Are the revelations given to Joseph Smith about “the children of Zion” being “under condemnation” true (D&C 84:54-58)? That sounds serious. Is it serious? President Benson believed that revelation applied to the saints in his day. Can you prevail upon God for answers if your mind is darkened, or if you are under condemnation? Or “when ye spread forth your hands” will he hide his eyes from you? How might we first prevail upon God to remove the condemnation? Have you ever asked God if you are really under condemnation? Where much is given much is required (D&C 82:3).
Why is it our common, shared experience to say our rote and vain prayers and wonder if revelation is real in our day?

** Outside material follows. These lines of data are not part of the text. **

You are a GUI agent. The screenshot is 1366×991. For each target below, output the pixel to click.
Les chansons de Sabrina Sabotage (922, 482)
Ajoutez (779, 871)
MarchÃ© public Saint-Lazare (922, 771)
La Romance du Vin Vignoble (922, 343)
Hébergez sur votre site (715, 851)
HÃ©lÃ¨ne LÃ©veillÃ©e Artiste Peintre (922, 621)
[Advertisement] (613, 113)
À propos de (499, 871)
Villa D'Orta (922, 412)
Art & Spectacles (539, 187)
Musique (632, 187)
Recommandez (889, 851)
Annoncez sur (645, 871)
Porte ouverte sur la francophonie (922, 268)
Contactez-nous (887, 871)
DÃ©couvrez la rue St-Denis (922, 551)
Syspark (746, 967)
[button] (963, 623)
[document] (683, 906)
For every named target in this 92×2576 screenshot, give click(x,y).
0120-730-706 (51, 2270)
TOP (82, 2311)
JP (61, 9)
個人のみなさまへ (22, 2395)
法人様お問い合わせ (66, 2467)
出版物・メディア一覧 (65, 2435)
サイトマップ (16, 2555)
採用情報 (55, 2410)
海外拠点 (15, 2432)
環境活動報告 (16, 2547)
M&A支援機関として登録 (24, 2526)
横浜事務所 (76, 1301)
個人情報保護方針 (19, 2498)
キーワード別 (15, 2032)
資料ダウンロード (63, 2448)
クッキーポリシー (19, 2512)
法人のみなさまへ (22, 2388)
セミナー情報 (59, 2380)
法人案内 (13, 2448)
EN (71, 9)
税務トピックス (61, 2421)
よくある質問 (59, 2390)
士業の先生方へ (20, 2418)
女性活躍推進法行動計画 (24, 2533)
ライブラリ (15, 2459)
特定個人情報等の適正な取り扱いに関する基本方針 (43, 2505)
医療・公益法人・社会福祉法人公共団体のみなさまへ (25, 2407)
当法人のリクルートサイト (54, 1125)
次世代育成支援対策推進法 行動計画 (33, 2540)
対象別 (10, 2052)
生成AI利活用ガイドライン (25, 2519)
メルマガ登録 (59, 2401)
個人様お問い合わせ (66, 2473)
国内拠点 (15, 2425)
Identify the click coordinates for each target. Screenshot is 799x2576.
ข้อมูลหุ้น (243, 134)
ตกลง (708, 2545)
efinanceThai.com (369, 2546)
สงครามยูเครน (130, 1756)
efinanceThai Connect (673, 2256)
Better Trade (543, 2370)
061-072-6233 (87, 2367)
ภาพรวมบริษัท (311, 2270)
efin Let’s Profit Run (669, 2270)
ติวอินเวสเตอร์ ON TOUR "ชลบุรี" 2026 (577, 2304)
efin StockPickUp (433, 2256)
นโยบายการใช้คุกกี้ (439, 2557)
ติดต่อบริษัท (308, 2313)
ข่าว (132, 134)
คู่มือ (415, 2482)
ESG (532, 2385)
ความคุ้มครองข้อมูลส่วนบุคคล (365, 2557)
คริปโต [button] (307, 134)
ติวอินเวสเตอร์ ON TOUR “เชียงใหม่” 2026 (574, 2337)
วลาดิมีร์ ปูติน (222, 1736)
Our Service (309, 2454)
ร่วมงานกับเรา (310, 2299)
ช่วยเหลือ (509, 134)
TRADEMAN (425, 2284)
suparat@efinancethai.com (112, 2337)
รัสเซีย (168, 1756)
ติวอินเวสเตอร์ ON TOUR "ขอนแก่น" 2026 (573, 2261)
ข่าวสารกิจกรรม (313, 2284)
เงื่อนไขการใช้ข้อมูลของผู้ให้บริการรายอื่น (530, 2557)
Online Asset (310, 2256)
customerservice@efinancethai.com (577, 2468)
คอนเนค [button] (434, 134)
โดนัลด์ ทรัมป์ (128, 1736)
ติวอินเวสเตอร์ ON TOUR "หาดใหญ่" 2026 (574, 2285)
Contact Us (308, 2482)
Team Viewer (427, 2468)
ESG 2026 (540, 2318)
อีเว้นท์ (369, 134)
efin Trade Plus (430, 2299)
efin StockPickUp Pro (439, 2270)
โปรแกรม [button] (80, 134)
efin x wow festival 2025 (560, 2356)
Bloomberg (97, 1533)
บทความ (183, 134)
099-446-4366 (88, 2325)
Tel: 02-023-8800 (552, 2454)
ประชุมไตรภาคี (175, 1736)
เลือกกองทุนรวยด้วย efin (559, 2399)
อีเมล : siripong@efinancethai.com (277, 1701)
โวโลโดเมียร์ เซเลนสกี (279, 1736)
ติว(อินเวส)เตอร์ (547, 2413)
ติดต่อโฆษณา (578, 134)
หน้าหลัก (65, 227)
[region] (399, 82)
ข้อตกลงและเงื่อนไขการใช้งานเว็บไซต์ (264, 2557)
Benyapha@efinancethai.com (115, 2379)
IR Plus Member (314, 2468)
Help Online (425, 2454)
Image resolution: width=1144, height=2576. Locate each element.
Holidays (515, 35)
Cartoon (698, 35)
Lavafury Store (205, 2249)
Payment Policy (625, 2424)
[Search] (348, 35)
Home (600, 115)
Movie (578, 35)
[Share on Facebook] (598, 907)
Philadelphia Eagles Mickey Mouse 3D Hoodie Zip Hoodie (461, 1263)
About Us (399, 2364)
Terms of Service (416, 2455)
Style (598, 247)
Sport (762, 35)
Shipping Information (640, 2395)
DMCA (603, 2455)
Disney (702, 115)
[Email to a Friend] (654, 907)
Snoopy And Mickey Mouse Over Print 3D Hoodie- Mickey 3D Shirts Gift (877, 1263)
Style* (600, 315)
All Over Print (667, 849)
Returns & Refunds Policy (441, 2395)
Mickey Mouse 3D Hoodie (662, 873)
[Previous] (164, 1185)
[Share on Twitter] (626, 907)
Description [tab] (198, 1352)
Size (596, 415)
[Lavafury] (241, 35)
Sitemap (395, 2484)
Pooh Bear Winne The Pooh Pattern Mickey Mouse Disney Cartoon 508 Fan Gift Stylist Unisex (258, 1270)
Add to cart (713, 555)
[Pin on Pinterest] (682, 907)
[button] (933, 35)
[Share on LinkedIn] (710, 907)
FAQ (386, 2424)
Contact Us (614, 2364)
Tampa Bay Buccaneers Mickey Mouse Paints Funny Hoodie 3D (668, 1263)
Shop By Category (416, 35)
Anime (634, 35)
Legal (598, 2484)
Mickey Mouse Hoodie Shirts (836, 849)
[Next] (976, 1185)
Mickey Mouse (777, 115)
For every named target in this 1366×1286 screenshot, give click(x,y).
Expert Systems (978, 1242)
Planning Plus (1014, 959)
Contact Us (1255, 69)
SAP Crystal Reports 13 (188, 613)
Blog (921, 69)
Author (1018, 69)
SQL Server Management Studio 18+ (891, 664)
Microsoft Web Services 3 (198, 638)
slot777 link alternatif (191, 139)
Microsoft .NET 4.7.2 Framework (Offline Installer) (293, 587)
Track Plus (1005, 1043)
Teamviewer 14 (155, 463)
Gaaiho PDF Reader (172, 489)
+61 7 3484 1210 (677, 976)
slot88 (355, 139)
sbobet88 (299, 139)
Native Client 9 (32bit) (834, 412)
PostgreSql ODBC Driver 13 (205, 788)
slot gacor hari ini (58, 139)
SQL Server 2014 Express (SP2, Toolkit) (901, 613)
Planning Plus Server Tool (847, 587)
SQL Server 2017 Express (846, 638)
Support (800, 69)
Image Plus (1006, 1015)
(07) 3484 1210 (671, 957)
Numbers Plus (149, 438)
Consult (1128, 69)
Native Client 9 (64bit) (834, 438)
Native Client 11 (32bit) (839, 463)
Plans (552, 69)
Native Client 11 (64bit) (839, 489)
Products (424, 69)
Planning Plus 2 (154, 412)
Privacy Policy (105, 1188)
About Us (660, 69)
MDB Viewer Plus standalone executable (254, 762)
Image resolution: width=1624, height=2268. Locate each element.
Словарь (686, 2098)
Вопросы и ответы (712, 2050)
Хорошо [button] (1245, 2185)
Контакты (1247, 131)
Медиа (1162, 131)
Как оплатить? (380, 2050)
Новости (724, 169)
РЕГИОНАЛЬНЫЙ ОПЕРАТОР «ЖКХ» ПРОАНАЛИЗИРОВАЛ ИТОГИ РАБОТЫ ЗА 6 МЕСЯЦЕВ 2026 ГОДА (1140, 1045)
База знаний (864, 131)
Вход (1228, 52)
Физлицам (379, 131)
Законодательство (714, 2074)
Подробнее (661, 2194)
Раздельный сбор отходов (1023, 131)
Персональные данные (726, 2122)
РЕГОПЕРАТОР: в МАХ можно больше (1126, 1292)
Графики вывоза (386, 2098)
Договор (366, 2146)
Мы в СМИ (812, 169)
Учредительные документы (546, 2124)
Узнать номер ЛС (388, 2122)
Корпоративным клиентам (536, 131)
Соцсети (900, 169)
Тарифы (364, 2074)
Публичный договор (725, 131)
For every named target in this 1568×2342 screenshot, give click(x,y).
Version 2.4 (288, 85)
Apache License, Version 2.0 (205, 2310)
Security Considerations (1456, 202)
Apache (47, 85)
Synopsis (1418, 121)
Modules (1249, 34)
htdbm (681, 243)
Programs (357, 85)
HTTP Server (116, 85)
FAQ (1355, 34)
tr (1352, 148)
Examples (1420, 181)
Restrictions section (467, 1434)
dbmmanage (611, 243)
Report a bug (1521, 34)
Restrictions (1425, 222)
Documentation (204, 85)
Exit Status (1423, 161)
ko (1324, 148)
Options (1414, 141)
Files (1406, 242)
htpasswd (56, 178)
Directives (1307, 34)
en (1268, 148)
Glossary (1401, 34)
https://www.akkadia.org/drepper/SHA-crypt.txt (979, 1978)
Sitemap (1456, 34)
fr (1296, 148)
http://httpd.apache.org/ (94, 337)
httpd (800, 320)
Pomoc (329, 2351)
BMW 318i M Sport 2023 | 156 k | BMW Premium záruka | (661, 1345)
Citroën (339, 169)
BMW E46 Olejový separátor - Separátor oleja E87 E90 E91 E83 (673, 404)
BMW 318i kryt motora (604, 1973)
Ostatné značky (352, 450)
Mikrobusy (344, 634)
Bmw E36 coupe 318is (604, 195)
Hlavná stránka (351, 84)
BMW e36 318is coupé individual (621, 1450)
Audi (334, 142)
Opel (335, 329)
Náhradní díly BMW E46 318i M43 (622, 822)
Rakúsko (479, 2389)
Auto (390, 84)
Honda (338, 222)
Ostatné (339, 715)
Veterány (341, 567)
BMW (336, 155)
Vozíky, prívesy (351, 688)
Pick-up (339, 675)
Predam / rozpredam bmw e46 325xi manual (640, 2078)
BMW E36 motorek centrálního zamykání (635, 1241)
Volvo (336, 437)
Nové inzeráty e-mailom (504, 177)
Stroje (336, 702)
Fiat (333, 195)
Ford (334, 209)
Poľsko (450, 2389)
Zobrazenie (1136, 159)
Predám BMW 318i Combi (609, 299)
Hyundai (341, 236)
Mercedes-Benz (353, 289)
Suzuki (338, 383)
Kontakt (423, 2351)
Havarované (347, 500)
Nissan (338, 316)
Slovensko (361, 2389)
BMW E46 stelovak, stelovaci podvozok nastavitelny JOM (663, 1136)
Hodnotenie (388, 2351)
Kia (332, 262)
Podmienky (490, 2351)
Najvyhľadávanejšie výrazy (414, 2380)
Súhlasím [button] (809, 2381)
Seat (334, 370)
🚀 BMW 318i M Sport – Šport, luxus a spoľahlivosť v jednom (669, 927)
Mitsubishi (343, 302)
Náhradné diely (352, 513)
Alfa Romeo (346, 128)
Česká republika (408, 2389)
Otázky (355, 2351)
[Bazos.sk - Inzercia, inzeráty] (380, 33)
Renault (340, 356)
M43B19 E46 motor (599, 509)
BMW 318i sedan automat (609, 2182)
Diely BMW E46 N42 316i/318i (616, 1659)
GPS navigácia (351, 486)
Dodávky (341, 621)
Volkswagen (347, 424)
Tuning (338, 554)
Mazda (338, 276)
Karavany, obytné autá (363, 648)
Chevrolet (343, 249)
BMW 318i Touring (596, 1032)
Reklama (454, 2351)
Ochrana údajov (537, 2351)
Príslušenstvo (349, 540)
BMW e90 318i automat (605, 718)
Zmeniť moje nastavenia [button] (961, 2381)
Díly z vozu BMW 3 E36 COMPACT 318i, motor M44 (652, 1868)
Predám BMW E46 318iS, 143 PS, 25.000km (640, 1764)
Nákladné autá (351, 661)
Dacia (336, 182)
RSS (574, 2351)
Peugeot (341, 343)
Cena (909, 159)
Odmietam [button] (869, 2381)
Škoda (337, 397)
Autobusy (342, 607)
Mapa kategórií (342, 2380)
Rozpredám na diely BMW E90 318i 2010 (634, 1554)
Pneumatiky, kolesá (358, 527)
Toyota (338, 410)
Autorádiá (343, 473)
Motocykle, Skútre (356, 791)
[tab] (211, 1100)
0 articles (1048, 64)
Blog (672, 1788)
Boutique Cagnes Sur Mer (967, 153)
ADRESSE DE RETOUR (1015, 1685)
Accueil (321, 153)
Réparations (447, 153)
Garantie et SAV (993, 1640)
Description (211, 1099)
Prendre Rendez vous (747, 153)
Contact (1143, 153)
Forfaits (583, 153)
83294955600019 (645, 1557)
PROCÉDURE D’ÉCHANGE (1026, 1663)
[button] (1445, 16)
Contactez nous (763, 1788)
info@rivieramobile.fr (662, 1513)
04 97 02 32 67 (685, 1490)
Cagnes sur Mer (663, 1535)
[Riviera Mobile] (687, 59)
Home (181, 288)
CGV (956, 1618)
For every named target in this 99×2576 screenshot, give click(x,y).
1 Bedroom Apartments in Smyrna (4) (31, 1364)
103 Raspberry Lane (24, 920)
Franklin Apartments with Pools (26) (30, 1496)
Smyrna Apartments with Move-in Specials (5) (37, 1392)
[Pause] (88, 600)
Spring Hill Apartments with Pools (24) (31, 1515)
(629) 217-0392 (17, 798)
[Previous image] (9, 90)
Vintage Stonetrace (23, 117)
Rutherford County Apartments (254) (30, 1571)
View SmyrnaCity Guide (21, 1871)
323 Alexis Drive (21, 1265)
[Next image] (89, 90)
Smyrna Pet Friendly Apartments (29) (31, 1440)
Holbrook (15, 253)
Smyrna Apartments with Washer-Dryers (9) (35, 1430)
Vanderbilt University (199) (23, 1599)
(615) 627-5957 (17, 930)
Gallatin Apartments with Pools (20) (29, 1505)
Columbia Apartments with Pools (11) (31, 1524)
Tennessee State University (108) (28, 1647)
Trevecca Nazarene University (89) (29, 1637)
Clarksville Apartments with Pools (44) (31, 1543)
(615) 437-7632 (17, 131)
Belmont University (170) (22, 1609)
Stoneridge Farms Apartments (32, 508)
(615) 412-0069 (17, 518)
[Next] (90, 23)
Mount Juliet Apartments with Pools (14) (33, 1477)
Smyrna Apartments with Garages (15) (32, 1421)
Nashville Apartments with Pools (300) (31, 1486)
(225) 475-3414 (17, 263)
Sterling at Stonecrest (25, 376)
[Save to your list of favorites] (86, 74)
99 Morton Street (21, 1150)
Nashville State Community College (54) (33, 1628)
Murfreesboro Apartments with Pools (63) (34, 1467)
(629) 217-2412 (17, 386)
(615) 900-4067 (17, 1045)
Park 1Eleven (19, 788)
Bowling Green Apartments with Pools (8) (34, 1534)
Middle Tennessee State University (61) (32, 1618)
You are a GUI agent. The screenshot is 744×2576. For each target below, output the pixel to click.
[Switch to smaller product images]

To wonder whether visions are real, and if angels really do visit men and women (Moro. 7:36-37)? Just read early church history for one week and you’ll decide there’s an appreciable difference in the experiences of Joseph and his companions and ours today. It’s a frustrating and inviting experience. It should bother you. It’s good to let it bother you. Let it bother you unto repentance and faith in Christ, and not unto destruction. If these ideas bother you and cripple your spirituality, then discard them. If these ideas bother you and motivate you to repent and return to Christ, then know that it is of God.